Your answer is correct until the arithmetical error in the last line. $k=10\pi^2 N/m$, not $1000\pi^2$.

The mass performs SHM which is 'frustrated' by the wall. It does not perform complete oscillations. We can assume that the collision is "instantaneous" - which means that the collision time is much less than the period $T=0.2s$.

The amplitude of free oscillations (if the wall were not there) is $\sqrt2$, the maximum compression of the spring. The mass rebounds from the wall before it reaches the equilibrium position, since $\frac{1}{\sqrt2} \lt \sqrt2$.

The angular frequency of free oscillations is $\omega=\sqrt{\frac{k}{m}}$. Until it collides with the wall the equation of motion is $x=\sqrt2 \cos(\omega t)$ where $x$ is measured from the equilibrium position.

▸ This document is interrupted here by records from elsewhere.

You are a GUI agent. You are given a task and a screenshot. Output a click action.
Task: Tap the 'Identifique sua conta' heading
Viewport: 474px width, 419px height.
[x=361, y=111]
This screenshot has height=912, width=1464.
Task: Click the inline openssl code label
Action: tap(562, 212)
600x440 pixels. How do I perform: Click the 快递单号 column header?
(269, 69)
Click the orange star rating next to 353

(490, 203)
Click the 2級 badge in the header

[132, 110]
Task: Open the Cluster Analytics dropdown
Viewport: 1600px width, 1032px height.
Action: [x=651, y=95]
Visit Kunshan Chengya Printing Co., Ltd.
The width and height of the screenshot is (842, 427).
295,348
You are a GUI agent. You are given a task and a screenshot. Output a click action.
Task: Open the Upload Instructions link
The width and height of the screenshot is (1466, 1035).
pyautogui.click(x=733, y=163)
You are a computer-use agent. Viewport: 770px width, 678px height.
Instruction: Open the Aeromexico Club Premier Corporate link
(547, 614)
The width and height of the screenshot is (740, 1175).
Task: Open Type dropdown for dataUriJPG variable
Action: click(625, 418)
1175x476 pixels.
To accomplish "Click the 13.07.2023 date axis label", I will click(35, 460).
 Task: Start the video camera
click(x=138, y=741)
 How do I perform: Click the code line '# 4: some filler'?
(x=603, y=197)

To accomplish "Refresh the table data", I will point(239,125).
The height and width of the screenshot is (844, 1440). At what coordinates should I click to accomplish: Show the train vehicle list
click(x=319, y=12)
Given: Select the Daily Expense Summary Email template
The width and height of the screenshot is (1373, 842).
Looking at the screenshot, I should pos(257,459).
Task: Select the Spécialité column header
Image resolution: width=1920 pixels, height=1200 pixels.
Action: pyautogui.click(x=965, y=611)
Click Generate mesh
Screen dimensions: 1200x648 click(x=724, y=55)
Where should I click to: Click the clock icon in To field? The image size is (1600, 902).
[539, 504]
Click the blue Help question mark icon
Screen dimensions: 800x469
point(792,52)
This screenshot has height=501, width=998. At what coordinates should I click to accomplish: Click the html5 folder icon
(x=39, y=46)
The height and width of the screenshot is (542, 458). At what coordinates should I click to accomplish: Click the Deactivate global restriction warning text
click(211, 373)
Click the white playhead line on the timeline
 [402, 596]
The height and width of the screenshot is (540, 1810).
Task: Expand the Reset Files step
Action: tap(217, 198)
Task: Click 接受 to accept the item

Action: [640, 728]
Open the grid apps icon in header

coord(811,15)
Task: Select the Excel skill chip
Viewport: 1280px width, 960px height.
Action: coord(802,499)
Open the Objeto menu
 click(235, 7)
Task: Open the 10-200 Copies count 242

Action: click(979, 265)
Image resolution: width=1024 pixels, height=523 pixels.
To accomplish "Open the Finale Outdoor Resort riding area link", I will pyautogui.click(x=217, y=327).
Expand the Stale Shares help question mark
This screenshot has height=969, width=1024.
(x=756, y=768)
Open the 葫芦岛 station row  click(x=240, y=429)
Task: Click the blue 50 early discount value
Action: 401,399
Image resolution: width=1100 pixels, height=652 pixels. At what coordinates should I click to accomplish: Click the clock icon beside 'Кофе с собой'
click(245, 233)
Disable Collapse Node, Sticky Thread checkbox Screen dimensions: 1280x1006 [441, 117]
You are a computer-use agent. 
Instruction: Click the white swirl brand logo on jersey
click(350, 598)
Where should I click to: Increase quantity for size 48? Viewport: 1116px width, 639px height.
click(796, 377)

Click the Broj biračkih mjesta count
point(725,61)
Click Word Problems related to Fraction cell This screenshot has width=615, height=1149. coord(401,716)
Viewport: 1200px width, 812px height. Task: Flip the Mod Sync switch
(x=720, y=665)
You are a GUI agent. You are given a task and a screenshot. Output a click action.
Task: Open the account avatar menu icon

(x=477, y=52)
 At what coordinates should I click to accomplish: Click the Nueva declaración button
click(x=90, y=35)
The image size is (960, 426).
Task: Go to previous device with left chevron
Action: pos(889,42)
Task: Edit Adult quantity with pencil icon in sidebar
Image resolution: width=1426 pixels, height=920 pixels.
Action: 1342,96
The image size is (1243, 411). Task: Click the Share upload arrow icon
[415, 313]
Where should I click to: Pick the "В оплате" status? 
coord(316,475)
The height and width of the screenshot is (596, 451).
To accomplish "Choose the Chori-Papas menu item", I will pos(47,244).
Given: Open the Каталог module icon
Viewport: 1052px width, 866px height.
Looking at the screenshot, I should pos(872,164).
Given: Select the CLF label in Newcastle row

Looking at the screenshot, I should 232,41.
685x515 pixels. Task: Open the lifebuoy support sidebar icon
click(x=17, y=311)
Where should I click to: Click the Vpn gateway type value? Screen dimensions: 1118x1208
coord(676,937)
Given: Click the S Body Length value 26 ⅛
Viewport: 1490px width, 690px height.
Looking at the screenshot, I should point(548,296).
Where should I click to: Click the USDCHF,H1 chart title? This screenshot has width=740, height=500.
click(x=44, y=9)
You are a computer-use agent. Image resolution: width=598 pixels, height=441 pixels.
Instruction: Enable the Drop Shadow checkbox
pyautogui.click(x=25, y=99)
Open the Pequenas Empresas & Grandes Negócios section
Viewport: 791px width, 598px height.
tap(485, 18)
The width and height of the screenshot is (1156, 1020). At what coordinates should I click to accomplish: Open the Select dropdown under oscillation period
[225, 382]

The time $t \approx \frac12T=0.1s$ after maximum compression until the mass collides with the wall is given by

$\sqrt2-\frac{1}{\sqrt2}=\sqrt2 \cos(0.1\omega)$

$2-1=1=2\cos(0.1\omega)$

$\cos(0.1\omega)=\frac12=\cos(\frac13\pi)$

$\omega=\frac{10}{3}\pi$

$\omega^2=\frac{k}{m}=\frac{100}{9}\pi^2$

$k=\frac{100}{9}\pi^2 m = 10\pi^2 \approx 100N/m$.